The barn-door mount attaches to a simple camera tripod. The setup is angled (with the help of the finder) such that the hinge points at the pole. The hinge here is on the left, the northern hemisphere version. From Australia, you have to turn around the finder and place the hinge on the right. To track the stars, the wooden knob on the bottom is turned at 1 rpm using your watch to time the minutes. The rectangular pieces of plywood are tapered from 5" at the hinge end to 3" at the finder end, to reduce weight.

So, what can you photograph with a 50 mm lens in 10 minutes? Here is one example of a great object, the Large Magellenic Cloud.
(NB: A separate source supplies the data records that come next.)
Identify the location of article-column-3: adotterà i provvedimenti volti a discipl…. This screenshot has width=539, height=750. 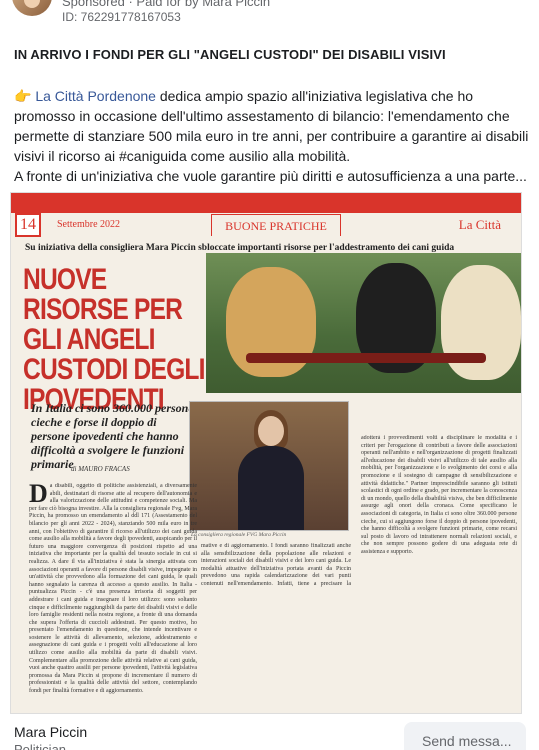
(439, 495).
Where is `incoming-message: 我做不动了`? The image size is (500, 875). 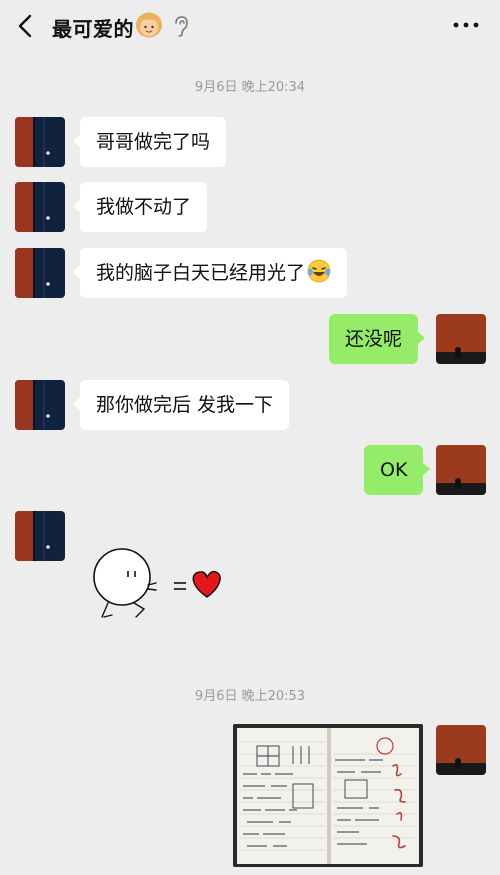 incoming-message: 我做不动了 is located at coordinates (140, 207).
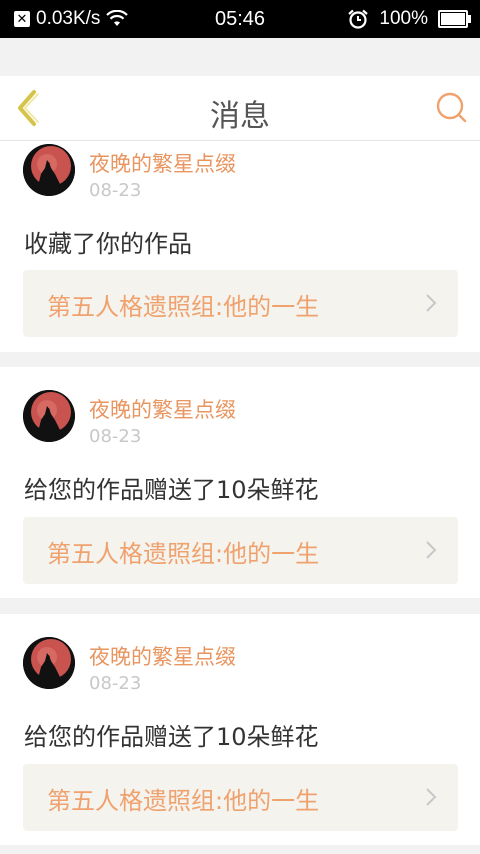 The image size is (480, 854). I want to click on status-bar: ✕ 0.03K/s 05:46 100%, so click(240, 19).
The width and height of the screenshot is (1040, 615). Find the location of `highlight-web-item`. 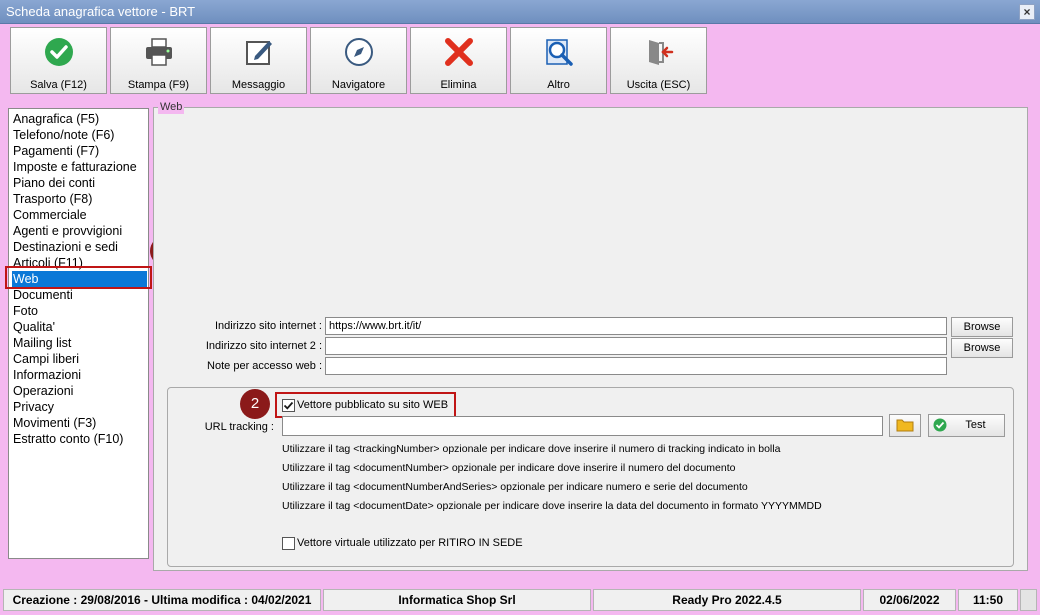

highlight-web-item is located at coordinates (78, 278).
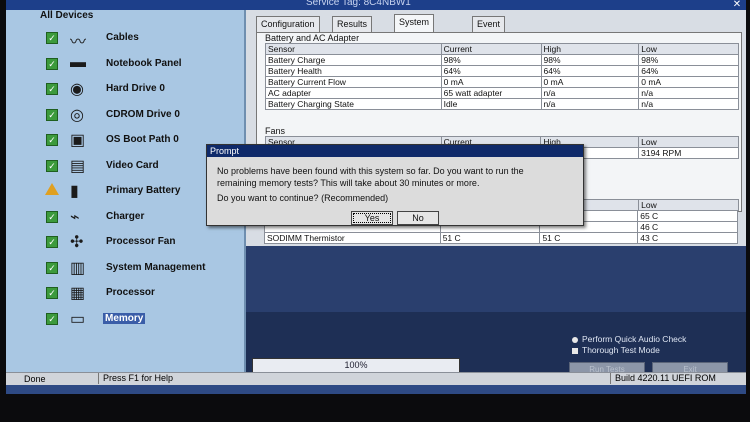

The Large Magellanic Cloud (LMC) photographed with a 50 mm lens attached to my 70s vintage Pentax Spotmatic camera. This is a 10 minute exposure at f/1.4 with ASA800 film. The LMC is about 7 degrees long and 3 degrees wide and just chock full of visual goodies, including the Tarantula nebula. For comparison, the full moon would be about this big   o   at this scale. When I tried this same shot with a 100 mm lens, the stars became unacceptably blobby.

What about using a wide-angle lens? I found that my 28 mm lens gave sharp pictures at either 5 or 10 minutes exposure. For example, here is a shot that encompasses not only the LMC (on the left) but also the Small Magellenic Cloud (SMC) on the right (5 minutes, 28 mm lens, f/2.8, ASA800 ). For comparison, the full moon would be about this big:   o
This circle is also about the size of the field of view in my 14 mm eyepiece at 118x on my telescope.

The LMC and the SMC are smallish galaxies in orbit around the Milky Way. They are nearby (less than 200,000 light years) so the nebulae and clusters contained in them are easy visual objects in a backyard telescope. The LMC, in particular, is so rich with objects that you could spend weeks on it alone. The bright star in the upper right is Achenar, the head of the river (Eridanis).